Décideurs. Le projet de loi est-il porteur d’opportunités pour les entreprises ?
A. M. Il est clair que pour les entreprises, le texte est plutôt synonyme de nouvelles obligations et de nouveaux risques. En de nombreux points, ce projet de loi anticipe les dispositions du futur règlement européen, adopté le 15 décembre et qui devrait entrer en vigueur dans deux ans. Le renforcement des pouvoirs de sanctions de la Cnil l’illustre : de 150 000 euros, le plafond des amendes dans son champ d’intervention passe à vingt millions d’euros (ou 4 % du chiffre d’affaires mondial). D’autre part, les violations de la loi informatique et liberté pourront aussi faire l’objet d’actions collectives par le biais d’associations. Comme le sujet des données personnelles est très sensible et que les utilisateurs s’approprient cette question, cette nouveauté peut être déterminante. Dernier point crucial, les entreprises devront communiquer sur la durée de conservation des données personnelles collectées. Ce sujet est très complexe car cette période de stockage peut varier en fonction des utilisations. Annoncer en amont un temps de conservation peut être un vrai casse-tête. Des plans d’action doivent être mis en place.

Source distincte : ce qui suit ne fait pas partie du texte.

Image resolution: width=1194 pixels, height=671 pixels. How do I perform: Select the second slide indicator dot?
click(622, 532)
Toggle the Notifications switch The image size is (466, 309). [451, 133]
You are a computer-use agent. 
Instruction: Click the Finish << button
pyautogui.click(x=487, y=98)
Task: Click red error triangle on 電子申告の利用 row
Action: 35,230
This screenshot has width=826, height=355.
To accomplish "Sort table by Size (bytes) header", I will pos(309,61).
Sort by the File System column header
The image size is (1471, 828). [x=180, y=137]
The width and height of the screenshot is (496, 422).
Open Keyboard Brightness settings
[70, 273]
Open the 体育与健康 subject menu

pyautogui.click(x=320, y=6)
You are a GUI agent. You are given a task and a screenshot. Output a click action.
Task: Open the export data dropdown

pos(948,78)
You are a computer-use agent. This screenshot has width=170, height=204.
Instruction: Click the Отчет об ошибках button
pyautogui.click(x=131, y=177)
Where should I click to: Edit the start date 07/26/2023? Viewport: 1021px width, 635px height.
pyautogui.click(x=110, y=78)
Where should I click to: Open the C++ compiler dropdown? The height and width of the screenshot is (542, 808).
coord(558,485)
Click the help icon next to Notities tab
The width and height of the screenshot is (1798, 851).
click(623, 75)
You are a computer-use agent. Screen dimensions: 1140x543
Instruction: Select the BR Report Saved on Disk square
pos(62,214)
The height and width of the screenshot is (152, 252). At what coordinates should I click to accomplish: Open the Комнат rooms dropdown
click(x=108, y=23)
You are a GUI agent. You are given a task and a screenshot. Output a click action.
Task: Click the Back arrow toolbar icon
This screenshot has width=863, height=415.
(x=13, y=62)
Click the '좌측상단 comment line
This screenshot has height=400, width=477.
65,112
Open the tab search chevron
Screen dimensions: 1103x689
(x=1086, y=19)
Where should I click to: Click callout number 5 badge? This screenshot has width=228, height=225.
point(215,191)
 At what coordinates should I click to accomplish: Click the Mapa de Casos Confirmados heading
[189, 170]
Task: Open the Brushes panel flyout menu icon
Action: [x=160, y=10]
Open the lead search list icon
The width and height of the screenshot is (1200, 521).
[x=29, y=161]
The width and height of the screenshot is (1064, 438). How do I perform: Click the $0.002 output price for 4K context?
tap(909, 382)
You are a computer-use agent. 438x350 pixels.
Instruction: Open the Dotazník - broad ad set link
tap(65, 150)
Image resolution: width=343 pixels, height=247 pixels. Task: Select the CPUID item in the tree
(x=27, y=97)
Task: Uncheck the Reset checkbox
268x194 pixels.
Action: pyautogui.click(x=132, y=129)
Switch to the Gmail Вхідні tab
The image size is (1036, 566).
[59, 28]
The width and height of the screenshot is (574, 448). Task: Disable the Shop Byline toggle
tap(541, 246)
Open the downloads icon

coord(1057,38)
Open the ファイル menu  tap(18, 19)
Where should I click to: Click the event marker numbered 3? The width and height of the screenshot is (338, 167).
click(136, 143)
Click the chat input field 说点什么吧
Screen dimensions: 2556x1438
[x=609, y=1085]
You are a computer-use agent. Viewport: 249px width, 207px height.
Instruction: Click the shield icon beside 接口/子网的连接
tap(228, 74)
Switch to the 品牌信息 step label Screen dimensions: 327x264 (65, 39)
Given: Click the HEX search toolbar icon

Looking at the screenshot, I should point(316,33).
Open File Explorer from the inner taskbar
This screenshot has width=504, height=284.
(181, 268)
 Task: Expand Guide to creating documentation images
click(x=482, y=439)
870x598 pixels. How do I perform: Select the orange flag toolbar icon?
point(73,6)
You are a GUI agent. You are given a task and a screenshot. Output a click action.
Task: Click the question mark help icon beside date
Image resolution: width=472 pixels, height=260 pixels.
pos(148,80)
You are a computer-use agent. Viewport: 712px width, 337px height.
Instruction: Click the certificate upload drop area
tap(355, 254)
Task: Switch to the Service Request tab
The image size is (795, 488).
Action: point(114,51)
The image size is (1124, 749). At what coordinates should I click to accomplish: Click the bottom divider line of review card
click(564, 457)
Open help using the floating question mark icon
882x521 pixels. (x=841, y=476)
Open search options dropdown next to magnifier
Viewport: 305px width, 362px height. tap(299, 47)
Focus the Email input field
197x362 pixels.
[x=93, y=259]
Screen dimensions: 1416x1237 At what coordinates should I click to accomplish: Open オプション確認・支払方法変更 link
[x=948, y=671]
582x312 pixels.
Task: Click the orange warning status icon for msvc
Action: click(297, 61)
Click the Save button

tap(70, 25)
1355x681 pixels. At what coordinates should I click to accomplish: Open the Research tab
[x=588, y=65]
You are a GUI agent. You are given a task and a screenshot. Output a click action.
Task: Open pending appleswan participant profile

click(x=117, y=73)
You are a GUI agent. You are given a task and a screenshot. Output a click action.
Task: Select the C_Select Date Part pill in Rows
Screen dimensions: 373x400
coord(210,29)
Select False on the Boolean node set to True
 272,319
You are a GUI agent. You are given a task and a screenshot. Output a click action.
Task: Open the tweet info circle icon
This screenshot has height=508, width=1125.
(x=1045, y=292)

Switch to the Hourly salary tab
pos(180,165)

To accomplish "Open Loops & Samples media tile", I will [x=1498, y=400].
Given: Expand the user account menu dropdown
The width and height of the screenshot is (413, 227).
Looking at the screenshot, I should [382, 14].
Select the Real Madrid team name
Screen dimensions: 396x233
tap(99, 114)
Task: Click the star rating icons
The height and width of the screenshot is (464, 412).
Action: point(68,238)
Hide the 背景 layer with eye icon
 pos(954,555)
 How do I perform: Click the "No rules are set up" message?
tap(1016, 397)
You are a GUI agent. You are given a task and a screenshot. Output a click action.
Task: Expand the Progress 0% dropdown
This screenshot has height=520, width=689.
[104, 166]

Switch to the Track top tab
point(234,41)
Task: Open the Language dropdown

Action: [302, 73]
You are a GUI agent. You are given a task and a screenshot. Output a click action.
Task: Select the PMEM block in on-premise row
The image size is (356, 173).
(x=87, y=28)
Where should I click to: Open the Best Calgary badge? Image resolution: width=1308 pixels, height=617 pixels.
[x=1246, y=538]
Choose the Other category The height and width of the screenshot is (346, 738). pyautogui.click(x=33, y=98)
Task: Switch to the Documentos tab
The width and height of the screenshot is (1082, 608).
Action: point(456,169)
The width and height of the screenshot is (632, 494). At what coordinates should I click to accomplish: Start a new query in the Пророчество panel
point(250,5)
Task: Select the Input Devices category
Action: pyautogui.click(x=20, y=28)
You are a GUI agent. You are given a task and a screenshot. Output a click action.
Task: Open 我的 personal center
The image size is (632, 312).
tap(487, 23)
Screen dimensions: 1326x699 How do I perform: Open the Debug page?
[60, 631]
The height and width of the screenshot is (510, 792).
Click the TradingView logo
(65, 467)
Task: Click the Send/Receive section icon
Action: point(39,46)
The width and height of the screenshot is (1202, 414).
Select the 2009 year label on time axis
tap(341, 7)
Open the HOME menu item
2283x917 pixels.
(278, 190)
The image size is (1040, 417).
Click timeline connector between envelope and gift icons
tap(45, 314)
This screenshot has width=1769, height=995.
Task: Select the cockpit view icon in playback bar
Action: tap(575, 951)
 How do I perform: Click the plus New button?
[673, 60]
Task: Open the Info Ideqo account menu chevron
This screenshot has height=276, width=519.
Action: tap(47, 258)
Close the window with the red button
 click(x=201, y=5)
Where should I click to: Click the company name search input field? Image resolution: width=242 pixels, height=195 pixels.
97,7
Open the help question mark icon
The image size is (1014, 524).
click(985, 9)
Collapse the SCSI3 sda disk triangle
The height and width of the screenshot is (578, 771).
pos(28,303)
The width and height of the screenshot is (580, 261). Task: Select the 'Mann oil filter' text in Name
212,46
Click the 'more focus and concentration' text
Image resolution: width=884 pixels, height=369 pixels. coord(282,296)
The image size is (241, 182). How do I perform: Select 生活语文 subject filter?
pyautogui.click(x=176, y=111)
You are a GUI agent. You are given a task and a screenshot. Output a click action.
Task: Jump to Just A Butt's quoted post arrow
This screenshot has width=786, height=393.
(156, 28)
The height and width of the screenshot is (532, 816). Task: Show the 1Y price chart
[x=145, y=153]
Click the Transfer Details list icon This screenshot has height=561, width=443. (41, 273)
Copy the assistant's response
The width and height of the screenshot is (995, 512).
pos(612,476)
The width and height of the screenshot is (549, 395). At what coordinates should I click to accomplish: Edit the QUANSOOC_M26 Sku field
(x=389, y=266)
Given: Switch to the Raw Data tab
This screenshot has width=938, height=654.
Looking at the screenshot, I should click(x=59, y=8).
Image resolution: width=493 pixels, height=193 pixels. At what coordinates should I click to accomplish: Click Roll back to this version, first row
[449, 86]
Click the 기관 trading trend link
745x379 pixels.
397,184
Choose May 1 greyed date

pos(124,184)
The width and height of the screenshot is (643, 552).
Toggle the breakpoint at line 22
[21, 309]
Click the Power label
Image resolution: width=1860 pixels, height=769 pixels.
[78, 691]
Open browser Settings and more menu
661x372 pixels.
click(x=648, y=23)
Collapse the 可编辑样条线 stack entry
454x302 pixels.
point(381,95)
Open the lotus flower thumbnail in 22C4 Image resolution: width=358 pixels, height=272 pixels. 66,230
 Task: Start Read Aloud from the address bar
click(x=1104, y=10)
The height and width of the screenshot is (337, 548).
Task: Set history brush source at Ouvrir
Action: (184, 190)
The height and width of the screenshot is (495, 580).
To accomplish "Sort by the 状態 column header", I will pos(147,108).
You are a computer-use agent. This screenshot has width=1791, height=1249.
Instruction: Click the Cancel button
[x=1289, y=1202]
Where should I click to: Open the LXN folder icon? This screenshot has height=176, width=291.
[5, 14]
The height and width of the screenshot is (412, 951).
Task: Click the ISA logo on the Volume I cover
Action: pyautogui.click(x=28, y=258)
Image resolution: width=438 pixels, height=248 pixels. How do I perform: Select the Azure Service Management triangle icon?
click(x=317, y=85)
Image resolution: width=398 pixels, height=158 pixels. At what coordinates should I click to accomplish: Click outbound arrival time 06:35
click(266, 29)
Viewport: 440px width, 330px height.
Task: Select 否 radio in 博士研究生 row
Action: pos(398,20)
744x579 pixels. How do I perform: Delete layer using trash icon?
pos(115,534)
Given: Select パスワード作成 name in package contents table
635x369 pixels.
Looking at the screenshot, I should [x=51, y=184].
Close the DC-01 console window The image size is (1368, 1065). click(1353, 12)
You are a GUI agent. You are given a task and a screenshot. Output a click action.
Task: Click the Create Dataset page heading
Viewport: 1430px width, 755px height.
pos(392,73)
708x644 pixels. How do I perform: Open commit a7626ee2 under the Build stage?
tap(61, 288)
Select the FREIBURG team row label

Décideurs. Ce projet de loi a été adopté à la quasi-unanimité. Certains éléments ont-ils été oubliés par les législateurs ?
A. M. Les nouvelles dispositions protégeant les mineurs prévoient une « obligation d’effacer sur demande les données collectées dans le cadre de l’offre de services de la société de l’information ». L’introduction de ce droit a pour objet d’apporter une garantie particulière aux mineurs qui auraient notamment mis en ligne des informations susceptibles de leur porter préjudice. Toutefois, il n’y a pas dans le projet de loi de définition de la notion d’ « offre de services de la société de l’information ». Il existe bien une définition dans une directive européenne, mais elle les définit comme des services payants. Il faut donc espérer qu’il ne faudra pas se référer à cette définition, car le nouveau droit à l’effacement pour les mineurs risquerait de rater son objectif ; la grande majorité des services internet utilisés par les mineurs étant non payants…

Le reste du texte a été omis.